Pas de miracle – Ce qui change réellement par rapport à une alimentation raisonnée est sûrement la prise en compte de l’humain dans sa globalité, d’où l’utilisation du terme « holistique ». « Quand nous parlons de cuisine holistique, au-delà de manger une alimentation à haute valeur nutritionnelle, c’est aussi l’état d’esprit dans lequel on mange », décrit Anouck Grau. Il faudrait donc privilégier la position assise pour manger et prendre le temps de profiter du repas : « Quand nous mangeons stressés, on sent qu’on a l’estomac noué et, de fait, on a du mal à digérer. »

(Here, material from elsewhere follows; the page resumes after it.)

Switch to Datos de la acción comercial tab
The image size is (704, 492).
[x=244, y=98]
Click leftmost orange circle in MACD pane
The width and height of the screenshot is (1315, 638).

Outre le corps, l’âme est un maillon essentiel pour les partisans de l’alimentation holistique. Pour Anouck Grau, cela passe par des loisirs comme le cinéma ou le théâtre, mais aussi par le fait de préserver son bien-être. « Il faut également se demander comment on se sent mentalement », ajoute-t-elle. En réalité, le tout pour Anouck Grau est de soigner son hygiène de vie afin de limiter les risques de certaines alimentations sur la santé, par exemple les AVC (accidents vasculaires cérébraux) ou d’infarctus. « Il n’y a pas d’aliment-médicament dans le sens où il ne faut pas manger des pommes pour aller mieux », tempère toutefois la spécialiste.
Eviter la pensée magique – Sur ce point, le professeur à AgroParisTech François Mariotti ne peut que confirmer ses propos. « Il faut éviter de tomber dans la pensée magique », alerte-t-il. L’expert en nutrition de santé publique avoue n’avoir jamais entendu parler du terme « cuisine holistique » auparavant. En nutrition, François Mariotti préfère davantage se tenir au langage scientifique. « Il y aura plutôt une phase d’épidémiologie où on va observer plusieurs facteurs autour de l’alimentation ou du sport, puis la phase où on va établir des convictions. On se dira par exemple « ça a l’air d’être bon pour la santé de manger des légumes ». »
Le tout est de rester dans le domaine scientifique qui cherche à associer la consommation à des états de santé. « La nutrition décrit des effets sur la santé, mais des effets très particuliers. Nous allons dire qu’une catégorie d’aliments est bénéfique pour la santé cardiovasculaire, par exemple les fruits ou les légumes. Ça, on le sait, on a des données qui associent la consommation de fruits et/ou de légumes à une moindre incidence de maladie. » D’autres essais scientifiques peuvent également être mis en place pour, par exemple, tenter de supprimer un aliment d’un régime alimentaire et observer les effets sur la santé de l’individu.